* Суть задания *
Напишите продолжение отрывка о генетике и мужской агрессивности, начиная сразу после его последнего предложения.

* Отрывок из документа *
╭──

Совершенно особое значение имеют для лучшего понимания поднятой нами проблемы данные генетики, знания, полученные благодаря непосредственному изучению генов и хромосом. Например, не так давно совершенное открытие, согласно которому мужчины с двойной мужской хромосомой (то есть с двойной дозой мужской наследственности) отличаются склонностью к бесконтрольной ярости, со всей очевидностью демонстрирует нам, насколько бессмысленны попытки некоторых ученых объяснить человеческое поведение только средовыми влияниями. Даже самое мирное общество, общество, в котором созданы самые благоприятные, совершенные социально-экономические условия, не застраховано от насилия и жестокости, – просто некоторые люди устроены таким образом, что не могут не проявлять агрессии. Это открытие заставляет нас вновь обратиться к не раз обсуждавшемуся, но до сих пор не решенному вопросу: не выступает ли агрессивность, жестокость неотъемлемой характеристикой мужчины, не существует ли специфически мужской, или специфически юношеской потребности в сопернике, с которым можно вступить в единоборство, потребности во враге? Данные некоторых исследований, полученные как на взрослых людях, так и на детях, как будто позволяют нам утвердительно ответить на этот вопрос. Но мы не знаем пока, в какой степени эта потребность врожденная, насколько сильна ее биологическая составляющая. Ответ на этот вопрос – дело будущего.

╰──

* Данные *
╭──

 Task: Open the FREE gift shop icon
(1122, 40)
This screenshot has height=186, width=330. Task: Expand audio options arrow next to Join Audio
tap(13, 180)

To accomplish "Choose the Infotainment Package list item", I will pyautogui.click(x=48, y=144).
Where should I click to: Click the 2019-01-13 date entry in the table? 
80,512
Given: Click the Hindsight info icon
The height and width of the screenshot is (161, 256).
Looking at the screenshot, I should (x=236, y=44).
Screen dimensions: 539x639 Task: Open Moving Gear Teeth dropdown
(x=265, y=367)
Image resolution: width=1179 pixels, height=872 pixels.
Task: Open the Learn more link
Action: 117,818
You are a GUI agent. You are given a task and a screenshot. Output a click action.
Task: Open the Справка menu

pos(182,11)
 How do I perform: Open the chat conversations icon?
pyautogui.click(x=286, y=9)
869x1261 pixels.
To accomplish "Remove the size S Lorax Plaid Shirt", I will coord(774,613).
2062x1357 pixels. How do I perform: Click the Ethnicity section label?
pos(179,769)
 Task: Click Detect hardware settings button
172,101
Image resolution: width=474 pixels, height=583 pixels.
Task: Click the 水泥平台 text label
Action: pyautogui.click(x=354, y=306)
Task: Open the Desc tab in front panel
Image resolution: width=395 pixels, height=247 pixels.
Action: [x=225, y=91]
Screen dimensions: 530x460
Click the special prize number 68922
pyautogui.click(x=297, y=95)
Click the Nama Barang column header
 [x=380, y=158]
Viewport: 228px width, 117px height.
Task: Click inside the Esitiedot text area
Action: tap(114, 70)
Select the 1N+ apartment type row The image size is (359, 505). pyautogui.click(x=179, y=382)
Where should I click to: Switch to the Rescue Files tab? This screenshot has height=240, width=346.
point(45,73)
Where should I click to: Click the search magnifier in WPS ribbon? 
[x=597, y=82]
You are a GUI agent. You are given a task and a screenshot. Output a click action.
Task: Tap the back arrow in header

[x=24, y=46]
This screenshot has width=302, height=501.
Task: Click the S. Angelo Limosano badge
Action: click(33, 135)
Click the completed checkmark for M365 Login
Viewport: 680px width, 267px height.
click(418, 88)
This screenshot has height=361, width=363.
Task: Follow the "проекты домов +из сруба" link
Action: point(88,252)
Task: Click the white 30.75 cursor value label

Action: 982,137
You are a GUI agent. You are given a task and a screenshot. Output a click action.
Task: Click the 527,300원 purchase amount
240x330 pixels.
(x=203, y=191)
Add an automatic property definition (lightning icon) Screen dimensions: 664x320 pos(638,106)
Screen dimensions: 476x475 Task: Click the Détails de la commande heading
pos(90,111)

╰──

* Ответ на задание *
Я мог бы привести здесь данные, полученные представителями множества наук – истории, социологии, семантики, науки управления, политики, мифологии, медицины, психофармакологии и других, но не вижу необходимости перечислять их хотя бы потому, что вопросы, сформулированные мною в начале этой главы, это эмпирические вопросы, а значит, рано или поздно мы найдем ответы на них. Конечно, интеграция данных, полученных в самых разных сферах человеческого знания, влечет за собой возможность, а быть может, и необходимость междисциплинарных исследований. Во всяком случае, даже поверхностное сопоставление имеющихся в нашем распоряжении данных заставляет нас отказаться от упрощенного, дихотомичного, черно-белого способа мышления, при котором инстинкт, наследственность, биология, с одной стороны, и среда, социум, научение, с другой, понимались как две полярные, взаимоисключающие силы. Несмотря на всю бесплодность этого противопоставления, до сих пор можно услышать отголоски этой старой полемики, суть которой чрезвычайно проста и выражается вопросом: "Наследственность или среда?" Но мы уже знаем, что деструктивность имеет множество источников. Мы уверенно можем заявить, что культура, среда и научение служат тремя источниками деструктивности. Не столь уверенно, но в какой-то степени обоснованно мы можем также предполагать, что существенную роль играют здесь и биологические факторы. По крайней мере, нам придется принять как факт, что гнев и агрессия представляют собой неотъемлемую часть человеческой натуры, хотя бы по той причине, что человек не всегда имеет возможность удовлетворить свои базовые потребности, что фрустрация неизбежна и человеку природой предопределено реагировать на фрустрацию гневом и агрессией.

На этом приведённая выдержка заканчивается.